Let me ask you. Have you ever held a position in an argument past the point of comfort? Have you ever defended a way of life you were on the verge of exhausting? Have you ever given service to a creed you no longer utterly believed? Have you ever told a girl you loved her and felt the faint nausea of eroding conviction? I have. That’s an interesting moment. For a playwright, it’s the beginning of an idea. I saw a piece of real estate on which I might build a play, a play that sat on something silent in my life and in my time. I started with a title: Doubt.

What is Doubt? Each of us is like a planet. There’s the crust, which seems eternal. We are confident about who we are. If you ask, we can readily describe our current state. I know my answers to so many questions, as do you. What was your father like? Do you believe in God? Who’s your best friend? What do you want? Your answers are your current topography, seemingly permanent, but deceptively so. Because under that face of easy response, there is another You. And this wordless Being moves just as the instant moves; it presses upward without explanation, fluid and wordless, until the resisting consciousness has no choice but to give way.

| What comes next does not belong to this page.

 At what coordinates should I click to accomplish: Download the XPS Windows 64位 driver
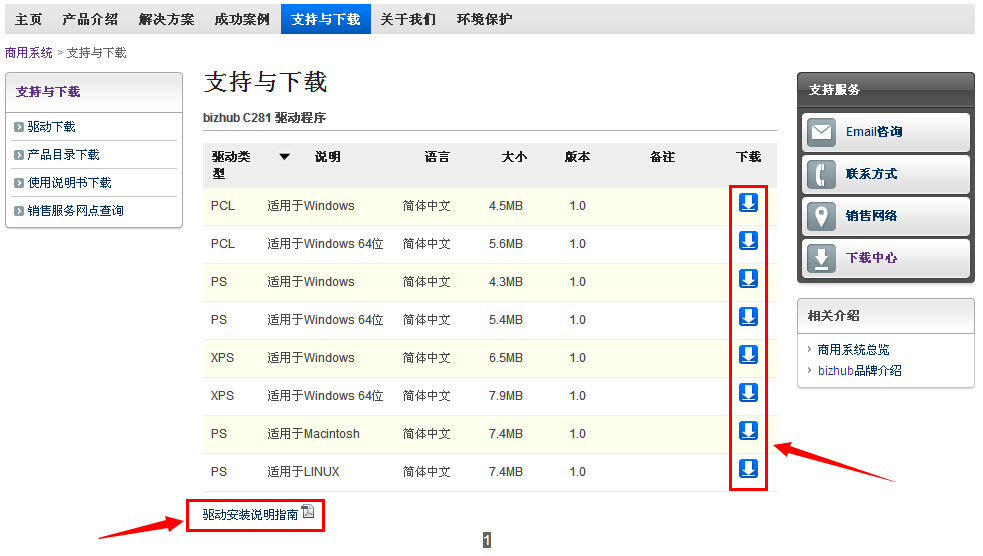pyautogui.click(x=748, y=393)
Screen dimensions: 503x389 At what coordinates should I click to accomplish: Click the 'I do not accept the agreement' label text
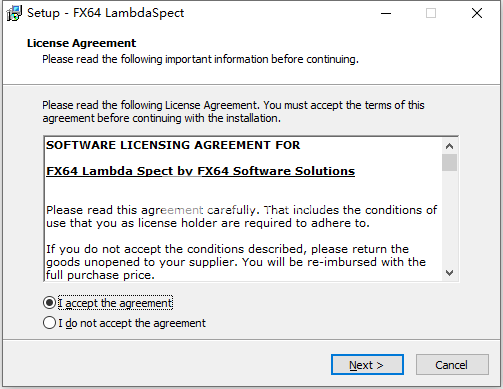[x=132, y=323]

It is Doubt (so often experienced initially as weakness) that changes things. When a man feels unsteady, when ·he falters, when hard-won knowledge evaporates before his eyes, he’s on the verge of growth. The subtle or violent reconciliation of the outer person and the inner core often seems at first like a mistake, like you’ve gone the wrong way and you’re lost. But this is just emotion longing for the familiar. Life happens when the tectonic power of your speechless soul breaks through the dead habits of the mind. Doubt is nothing less than an opportunity to reenter
the Present.

The play. I’ve set my story in 1964, when not just me but the whole world seemed to be going through some kind of vast puberty. The old ways were still dominant in behavior, dress, morality, world view, but what had been organic expression had become a dead mask. I was in a Catholic church school in the Bronx, run by the Sisters of Charity. These women dressed in black, believed in Hell, obeyed their male counterparts, and educated us. The faith, which held us together, went beyond the precincts of religion. It was a shared dream we agreed to call Reality. We didn’t know it, but we had a deal, a social contract. We would all believe the same thing. We would all believe.

Looking back, it seems to me, in those schools at that time, we were an ageless unity. We were all adults, and we were all children. We had, like many animals, flocked together for warmth and safety. As a result, we were terribly vulnerable to anyone who chose to hunt us. When trust is the order of the day, predators are free to plunder. And plunder they did. As the ever widening Church scandals reveal, the hunters had a field day. And the shepherds, so invested in the surface, sacrificed actual good for perceived virtue.

I have never forgotten the lessons of that era, nor learned them well enough. I still long for a shared certainty, an assumption of safety, the reassurance of believing that others know better than me what’s for the best. But I have been led by the bitter necessities of an interesting life to value that age-old practice of the wise: Doubt.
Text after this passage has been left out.